Turning into physicists…

There were a couple of moments in the first-year lab yesterday that made me want to despair:

The first one:

Student: My magnetic field doesn’t change when I increase the current

Me, seeing what the problem is: How do you connect an ammeter in a circuit?

Student: In series. Um…oh, hang on…we’ve done parallel, haven’t we?

The second one:

Student: We’ve switched it on, but nothing’s happening. 

Me, seeing that the red ‘on’ light isn’t on: Is it plugged in?

At this point I could have despaired – how can we possibly teach students who can’t plug something in or put an ammeter in series with what they want to measure.  But, I haven’t, because I also teach in the third year labs, where things often are at the other extreme – e.g. students suggesting ways of improving the experiment – and sometimes actually going and doing it.
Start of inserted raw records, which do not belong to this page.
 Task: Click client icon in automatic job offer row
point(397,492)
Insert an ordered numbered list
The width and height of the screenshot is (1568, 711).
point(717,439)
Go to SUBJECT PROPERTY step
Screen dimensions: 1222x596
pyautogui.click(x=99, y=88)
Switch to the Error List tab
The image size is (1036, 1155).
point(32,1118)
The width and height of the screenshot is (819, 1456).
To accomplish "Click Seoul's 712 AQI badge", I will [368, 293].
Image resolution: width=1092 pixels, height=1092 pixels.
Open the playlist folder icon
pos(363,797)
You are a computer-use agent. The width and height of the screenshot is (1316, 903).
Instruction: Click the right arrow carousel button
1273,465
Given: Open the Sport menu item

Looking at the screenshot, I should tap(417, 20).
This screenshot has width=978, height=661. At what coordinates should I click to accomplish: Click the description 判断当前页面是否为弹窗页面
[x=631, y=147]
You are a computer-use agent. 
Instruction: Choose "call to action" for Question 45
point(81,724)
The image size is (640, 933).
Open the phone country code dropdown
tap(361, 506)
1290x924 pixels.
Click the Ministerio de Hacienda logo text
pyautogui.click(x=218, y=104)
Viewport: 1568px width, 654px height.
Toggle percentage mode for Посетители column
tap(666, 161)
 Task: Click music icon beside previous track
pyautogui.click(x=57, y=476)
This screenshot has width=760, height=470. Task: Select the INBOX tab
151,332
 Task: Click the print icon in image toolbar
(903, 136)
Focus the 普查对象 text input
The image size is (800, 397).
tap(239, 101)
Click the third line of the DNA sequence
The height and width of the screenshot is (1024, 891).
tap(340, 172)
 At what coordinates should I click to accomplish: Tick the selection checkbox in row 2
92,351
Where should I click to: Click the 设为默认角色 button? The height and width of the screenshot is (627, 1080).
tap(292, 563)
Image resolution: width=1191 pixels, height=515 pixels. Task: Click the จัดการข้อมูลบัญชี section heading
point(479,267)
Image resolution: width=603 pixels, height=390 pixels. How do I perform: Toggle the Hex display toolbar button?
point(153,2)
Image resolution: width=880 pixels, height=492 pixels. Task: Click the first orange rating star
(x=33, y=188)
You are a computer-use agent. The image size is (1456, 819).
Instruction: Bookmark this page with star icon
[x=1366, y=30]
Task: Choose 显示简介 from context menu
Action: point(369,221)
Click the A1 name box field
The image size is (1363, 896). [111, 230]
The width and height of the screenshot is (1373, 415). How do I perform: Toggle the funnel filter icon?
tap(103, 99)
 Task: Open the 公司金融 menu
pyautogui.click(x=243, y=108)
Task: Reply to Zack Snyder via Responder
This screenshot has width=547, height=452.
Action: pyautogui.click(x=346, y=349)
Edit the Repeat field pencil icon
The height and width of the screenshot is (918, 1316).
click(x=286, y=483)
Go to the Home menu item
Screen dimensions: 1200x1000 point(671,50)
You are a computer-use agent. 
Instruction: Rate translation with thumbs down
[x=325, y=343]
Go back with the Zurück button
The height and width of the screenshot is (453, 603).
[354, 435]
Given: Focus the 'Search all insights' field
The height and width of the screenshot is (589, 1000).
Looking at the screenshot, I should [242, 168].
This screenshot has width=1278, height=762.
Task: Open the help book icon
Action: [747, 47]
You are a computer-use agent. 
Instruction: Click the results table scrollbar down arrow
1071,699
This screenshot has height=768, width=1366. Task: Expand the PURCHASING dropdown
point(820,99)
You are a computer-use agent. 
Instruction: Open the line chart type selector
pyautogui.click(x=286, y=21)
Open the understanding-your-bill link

Last week, we were working with a ferrofluid (a magnetic fluid – pretty cool stuff) and a pair of them, while waiting for their experiment to settle, decided that a good way to fill the time would be to build the biggest electromagnet they could out of what they could find in the lab and see how the fluid responded to it.  I think that shows some initiative, some real understanding of physics (since they went on to build the thing) and actual ability to do experimental work for themselves.  The result was a little bit messy but quite interesting.

So we have students who perhaps can’t plug in an ammeter properly in year 1 turning into real physicists by the end of year 3, so that’s no cause for despair, really.